The first thing to do is make sure your business and personal expenses are separate. If you’re a very small business and keeping your books on paper, the chance that funds are intermingled is greater. Set up a separate bank account and credit card just for business use. If you’re going the automated route you may as well set everything up and do it right!
Before you switch to software you need to decide which one to use. Access your needs and do some research. It wouldn’t hurt to ask around and see what software others in your field are using. Many software companies will let you test them out or get on YouTube and watch some demonstrations. Be sure to find out what kind of support the software has and how often it needs updating.
After you’ve decided on your software start gathering all your paper documents. You’ll need these to set up your vendors, customers, chart of accounts, bank and credit card information, employee information, open accounts payable, and open accounts receivable from paper into the computer. Pick a date to switch over and enter everything after that date into the software.
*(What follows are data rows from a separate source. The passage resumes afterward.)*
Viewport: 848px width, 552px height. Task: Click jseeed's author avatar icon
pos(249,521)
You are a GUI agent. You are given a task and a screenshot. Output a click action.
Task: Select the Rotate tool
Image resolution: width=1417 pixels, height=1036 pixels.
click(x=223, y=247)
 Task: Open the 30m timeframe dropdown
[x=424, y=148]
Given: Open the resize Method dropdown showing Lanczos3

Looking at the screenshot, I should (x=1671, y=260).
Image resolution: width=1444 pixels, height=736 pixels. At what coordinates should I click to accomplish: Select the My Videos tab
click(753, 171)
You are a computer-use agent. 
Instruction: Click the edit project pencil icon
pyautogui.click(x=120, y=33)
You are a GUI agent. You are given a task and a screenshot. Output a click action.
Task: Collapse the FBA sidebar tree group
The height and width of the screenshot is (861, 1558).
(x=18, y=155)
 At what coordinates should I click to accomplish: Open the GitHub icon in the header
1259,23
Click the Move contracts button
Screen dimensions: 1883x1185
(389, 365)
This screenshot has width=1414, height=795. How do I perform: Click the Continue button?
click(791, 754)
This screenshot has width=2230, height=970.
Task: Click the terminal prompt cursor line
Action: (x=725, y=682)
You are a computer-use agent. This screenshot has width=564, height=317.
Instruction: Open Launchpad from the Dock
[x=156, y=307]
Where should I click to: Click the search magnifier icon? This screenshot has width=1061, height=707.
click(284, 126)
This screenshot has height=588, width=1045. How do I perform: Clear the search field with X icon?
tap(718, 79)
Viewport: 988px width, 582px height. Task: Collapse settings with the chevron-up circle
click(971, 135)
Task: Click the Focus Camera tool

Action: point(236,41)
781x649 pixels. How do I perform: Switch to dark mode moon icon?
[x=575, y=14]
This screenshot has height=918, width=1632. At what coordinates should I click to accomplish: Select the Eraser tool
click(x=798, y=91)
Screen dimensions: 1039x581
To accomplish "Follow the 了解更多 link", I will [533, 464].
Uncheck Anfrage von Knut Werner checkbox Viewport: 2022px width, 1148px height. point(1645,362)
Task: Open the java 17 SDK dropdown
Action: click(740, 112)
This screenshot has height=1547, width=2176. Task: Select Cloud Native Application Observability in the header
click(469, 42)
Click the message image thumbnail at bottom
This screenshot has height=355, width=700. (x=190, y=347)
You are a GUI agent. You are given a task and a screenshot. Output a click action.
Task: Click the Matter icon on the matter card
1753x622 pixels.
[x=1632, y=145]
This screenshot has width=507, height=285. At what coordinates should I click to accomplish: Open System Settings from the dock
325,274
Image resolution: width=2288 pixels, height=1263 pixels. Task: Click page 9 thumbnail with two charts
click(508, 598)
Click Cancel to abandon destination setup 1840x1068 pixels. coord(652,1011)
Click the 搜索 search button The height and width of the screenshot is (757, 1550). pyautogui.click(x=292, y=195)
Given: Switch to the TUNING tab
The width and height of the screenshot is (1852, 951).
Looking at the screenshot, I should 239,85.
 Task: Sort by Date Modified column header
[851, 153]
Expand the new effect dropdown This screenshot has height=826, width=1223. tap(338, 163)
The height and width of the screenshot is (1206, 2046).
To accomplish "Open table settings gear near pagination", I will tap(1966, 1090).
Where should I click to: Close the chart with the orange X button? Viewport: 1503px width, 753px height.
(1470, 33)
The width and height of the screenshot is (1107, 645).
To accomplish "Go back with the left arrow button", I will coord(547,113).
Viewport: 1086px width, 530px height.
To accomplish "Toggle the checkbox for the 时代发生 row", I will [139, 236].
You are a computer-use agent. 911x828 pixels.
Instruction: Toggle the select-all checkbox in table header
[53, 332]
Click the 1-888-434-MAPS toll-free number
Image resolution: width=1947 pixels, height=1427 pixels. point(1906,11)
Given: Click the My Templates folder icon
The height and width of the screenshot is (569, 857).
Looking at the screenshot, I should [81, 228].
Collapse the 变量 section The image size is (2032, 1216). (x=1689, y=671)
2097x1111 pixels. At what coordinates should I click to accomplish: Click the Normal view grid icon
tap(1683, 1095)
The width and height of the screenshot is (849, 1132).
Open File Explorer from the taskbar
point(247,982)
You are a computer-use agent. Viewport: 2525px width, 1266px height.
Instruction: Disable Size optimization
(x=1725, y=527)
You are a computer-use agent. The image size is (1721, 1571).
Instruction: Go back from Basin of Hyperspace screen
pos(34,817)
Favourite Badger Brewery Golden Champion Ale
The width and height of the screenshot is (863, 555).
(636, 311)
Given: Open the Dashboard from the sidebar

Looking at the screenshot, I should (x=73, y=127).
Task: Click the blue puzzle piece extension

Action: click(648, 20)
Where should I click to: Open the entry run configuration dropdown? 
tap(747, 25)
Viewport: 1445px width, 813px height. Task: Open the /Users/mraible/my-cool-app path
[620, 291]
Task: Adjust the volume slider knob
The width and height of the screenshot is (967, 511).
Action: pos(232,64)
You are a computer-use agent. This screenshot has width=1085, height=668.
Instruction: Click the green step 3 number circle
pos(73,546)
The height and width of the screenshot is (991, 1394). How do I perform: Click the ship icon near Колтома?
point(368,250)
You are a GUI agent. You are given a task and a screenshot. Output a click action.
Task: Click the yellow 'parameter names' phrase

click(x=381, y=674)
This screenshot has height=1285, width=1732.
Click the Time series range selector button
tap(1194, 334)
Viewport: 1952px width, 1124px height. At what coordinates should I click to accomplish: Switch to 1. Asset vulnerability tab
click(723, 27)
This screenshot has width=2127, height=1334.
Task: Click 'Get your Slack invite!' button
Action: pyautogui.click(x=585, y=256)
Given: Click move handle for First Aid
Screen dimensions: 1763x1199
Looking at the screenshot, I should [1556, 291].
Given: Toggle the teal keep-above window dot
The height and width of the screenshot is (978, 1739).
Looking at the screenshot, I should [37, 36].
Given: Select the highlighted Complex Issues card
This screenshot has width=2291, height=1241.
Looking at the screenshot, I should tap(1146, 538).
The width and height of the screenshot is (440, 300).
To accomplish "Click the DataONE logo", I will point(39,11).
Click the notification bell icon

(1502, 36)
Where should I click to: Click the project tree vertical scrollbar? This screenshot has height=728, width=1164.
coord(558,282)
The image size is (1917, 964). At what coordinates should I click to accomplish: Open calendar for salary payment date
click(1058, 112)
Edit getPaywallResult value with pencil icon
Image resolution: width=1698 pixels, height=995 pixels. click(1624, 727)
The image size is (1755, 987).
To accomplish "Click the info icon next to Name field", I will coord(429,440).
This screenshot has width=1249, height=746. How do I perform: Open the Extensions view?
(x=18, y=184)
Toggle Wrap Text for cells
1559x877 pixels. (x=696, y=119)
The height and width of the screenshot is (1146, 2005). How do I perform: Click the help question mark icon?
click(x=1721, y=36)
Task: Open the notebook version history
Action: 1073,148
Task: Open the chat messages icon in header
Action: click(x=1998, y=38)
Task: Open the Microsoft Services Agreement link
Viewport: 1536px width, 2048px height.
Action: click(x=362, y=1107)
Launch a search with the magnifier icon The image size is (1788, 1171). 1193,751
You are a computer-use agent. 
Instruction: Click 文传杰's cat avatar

It’s usually best to do this at the beginning of the year or a quarter but if you start at the beginning of the month that works too.
Many software programs make start up easy and it walks you through a questionnaire about your business and your needs then sets up a chart of accounts for you. Once this process is complete, you’ll enter the information from your paper documents. Some software will let you import data from excel or other programs. This can be a real time saver with those vendor and customer lists!
There will be hiccups and headaches when making the switch but if you’ve kept good paper records it shouldn’t be too bad!